Müslümanları büyük sıkıntıdan kurtarmıştı
10/08/2024 Cumartesi Köşe yazarı V.T
Süfyân bin Abdullah hazretleri, Müslümanlara zulmeden Yahudi’yi öldürdü.
Künyesi Ebû Muhammed olan Süfyân bin Abdullah Yemenî
hazretleri evliyanın büyüklerindendir. On üçüncü asırda yaşamıştır. Menkıbeleri
şöyle anlatılmıştır: Bir defasında Aden şehrine gitmişti. Oranın sultanı,
memurlarından bir Yahudi’ye geniş salahiyet vermişti. Öyle ki Müslümanlar âdeta
bu Yahudi’nin esiri durumuna düşmüştü. Süfyân bin Abdullah hazretleri, bir
fakir kıyafetinde şehre girdi. O Yahudi bir kürsü üzerine oturmuş, Müslüman
halkı etrafına toplamıştı. Yahudi’ye yaklaşıp Kelime-i şehâdeti söyleyip iman
etmesini istedi. Bu sözlerini duyan Yahudi, gurur ve kibir içinde bağırıp
çağırmaya başladı. Askerleri toplayıp Süfyân bin Abdullah hazretlerinin üzerine
gönderdi. Ancak ona hiçbir şey yapamadılar. Tekrar şehadet getirmesini söyledi.
Fakat yine Müslüman olmadı. Üçüncü defasında da Kelime-i şehâdeti söylemesini
istedi. Direnince, sol eline bir çakı bıçağı alıp Yahudi’nin boynunu kesti. Bu
haber sultana ulaşınca inanamadı.
İşin doğru olduğunu anlayınca,
“Katili yakalayıp bana getirin” diye emir verdi. Askerler yakalamak için yanına
gittiler. Fakat bir türlü yaklaşamadılar. Manen korunuyordu. Müslümanları büyük
bir sıkıntıdan kurtarmıştı. Yakalamaya güç yetiremeyince şehri terk etmesini
istediler. Ancak o bazı dostları ile istişare ederek hapsedilmeye razı oldu.
Hapiste ellerini ve ayaklarını bağlamışlardı. Cuma günü gelince namaza gitmek
istedi. Bağladıkları kelepçeler kerametiyle çözüldü. Hapishaneden çıkıp camiye
gitti. Camide sultanın yanına kadar gidip oturdu. Namazdan sonra camiden çıkıp
hapishaneye döndü. Bir müddet daha hapishanede kaldı. Sultan onun büyük bir
veli olduğunu iyice anlayıp serbest bıraktı.

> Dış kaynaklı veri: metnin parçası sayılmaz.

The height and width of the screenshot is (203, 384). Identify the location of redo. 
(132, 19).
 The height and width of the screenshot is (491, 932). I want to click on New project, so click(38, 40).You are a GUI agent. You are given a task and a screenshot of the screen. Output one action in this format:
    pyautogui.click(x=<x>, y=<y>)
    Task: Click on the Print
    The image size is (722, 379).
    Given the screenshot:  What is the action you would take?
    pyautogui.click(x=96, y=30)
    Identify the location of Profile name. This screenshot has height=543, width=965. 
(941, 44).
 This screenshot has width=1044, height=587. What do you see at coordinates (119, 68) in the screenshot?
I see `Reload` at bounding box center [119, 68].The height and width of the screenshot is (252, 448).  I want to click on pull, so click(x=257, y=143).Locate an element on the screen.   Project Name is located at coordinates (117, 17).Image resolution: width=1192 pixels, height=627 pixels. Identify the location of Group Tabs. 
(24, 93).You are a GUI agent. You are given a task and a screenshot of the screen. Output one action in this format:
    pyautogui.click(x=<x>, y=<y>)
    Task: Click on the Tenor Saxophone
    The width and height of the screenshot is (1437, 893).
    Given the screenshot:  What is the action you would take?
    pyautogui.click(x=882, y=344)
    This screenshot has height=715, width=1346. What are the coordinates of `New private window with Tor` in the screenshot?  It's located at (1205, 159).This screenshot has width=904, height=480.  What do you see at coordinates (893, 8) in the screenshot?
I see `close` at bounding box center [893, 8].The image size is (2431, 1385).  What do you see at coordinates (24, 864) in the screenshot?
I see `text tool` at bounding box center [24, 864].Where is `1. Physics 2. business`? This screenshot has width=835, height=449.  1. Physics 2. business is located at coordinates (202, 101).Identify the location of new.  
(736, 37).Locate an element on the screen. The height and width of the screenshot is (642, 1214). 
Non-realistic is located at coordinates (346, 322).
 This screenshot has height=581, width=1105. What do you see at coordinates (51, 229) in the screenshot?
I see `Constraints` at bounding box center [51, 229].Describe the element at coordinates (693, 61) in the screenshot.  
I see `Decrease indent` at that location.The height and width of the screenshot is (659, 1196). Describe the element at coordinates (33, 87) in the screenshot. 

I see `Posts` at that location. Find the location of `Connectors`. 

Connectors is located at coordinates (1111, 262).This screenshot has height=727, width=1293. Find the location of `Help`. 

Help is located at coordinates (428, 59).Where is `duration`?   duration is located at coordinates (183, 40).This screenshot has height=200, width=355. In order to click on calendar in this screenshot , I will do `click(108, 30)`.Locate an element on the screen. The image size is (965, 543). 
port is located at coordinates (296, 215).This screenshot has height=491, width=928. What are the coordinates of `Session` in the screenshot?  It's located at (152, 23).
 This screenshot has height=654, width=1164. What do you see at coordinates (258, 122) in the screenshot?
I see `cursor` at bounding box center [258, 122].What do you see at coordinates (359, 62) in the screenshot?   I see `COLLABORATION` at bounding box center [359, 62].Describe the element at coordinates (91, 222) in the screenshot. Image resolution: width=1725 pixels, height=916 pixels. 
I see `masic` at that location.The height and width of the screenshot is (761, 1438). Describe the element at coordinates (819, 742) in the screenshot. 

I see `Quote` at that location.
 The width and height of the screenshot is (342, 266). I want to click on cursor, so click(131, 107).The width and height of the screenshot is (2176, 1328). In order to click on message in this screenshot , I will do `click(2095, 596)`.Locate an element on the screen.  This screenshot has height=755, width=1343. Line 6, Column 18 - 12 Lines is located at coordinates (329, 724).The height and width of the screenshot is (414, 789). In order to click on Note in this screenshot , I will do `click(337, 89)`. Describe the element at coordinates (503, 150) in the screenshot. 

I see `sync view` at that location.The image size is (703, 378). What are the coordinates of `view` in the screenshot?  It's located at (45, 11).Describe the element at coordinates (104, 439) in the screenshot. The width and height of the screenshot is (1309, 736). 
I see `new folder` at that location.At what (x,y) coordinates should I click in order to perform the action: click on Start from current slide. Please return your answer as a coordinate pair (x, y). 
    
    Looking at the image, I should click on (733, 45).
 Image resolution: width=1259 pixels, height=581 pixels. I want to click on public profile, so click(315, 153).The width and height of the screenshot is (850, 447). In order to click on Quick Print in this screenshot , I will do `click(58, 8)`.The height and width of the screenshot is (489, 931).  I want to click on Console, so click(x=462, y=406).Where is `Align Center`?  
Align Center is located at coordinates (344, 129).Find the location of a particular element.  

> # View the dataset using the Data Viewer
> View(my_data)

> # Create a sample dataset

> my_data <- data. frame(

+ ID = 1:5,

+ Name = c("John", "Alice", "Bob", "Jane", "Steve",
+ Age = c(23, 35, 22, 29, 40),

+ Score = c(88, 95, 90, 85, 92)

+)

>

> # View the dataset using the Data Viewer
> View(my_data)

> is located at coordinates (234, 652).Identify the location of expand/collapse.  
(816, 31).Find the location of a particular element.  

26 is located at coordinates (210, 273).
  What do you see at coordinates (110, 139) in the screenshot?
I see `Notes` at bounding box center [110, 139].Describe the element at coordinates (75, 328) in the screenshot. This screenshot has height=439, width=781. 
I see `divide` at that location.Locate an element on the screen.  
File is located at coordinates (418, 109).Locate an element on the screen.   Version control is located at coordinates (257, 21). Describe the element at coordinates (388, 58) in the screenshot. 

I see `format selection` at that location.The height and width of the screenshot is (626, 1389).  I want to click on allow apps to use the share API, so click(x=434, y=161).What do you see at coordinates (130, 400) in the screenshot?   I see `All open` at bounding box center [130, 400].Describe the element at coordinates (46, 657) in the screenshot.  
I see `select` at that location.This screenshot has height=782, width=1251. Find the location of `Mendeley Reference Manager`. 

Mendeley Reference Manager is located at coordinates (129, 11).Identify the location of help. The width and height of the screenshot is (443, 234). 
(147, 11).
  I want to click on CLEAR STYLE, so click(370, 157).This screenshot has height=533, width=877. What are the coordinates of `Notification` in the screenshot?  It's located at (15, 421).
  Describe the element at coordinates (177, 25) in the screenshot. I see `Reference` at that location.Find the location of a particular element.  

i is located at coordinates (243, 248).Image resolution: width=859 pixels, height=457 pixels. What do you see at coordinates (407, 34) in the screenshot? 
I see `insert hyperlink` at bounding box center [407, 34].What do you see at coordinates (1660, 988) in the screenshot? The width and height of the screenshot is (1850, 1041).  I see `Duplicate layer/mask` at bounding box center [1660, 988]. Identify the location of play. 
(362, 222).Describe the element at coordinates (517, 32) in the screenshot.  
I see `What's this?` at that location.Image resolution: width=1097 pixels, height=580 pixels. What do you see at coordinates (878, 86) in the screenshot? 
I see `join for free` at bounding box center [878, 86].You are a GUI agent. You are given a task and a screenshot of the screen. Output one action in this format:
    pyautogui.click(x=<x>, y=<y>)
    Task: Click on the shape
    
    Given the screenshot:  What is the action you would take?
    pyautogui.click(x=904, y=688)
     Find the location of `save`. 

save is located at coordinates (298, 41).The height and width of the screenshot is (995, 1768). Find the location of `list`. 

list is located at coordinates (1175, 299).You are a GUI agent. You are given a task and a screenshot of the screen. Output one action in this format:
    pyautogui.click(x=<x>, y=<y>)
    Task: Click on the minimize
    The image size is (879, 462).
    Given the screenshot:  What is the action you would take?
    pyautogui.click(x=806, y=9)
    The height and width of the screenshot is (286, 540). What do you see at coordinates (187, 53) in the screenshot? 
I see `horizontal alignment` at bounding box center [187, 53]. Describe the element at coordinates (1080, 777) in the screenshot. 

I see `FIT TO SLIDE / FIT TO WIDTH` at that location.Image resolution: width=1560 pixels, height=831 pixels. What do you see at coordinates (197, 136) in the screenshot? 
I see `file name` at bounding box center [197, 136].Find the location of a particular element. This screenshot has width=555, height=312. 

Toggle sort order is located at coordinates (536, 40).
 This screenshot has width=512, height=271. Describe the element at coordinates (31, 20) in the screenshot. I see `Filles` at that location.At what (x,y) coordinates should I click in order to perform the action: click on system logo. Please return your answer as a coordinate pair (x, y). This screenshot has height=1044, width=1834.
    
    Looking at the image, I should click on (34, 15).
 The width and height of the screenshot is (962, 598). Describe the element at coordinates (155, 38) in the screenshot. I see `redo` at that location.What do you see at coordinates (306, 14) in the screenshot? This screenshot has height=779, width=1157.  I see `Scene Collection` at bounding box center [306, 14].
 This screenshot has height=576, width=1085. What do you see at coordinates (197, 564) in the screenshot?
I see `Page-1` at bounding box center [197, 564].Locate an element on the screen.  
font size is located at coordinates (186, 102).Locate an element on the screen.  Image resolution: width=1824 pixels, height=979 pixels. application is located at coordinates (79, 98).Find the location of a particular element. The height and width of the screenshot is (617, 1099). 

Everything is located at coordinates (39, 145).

Taiz şehrinde de buna benzer bir hadise olmuştu.
Şöyle ki orada da bir Yahudi’ye bazı işleri yapmasını söyledi. “Eğer yapmazsan
elimdeki kalemi keserim!” dedi. Yahudi kesersen kes benimle ne alakası var
deyince, elindeki kalemi kesti, o sırada Yahudi’nin de başı kopup yere düştü.
Bir talebesi yabancı bir kadına yaklaşmak
istediğinde gözüküp bir tokat vurdu. Talebenin gözleri görmez oldu. Gelip
ağlayarak yalvardı. “Tövbe eder misin” deyince, “Evet ederim” dedi. Bunun
üzerine “Gözlerin açılır ama sonunda kör olarak ölürsün” dedi. Bu talebesi
ölümünden birkaç gün önce kör oldu ve o hâl üzere vefat etti.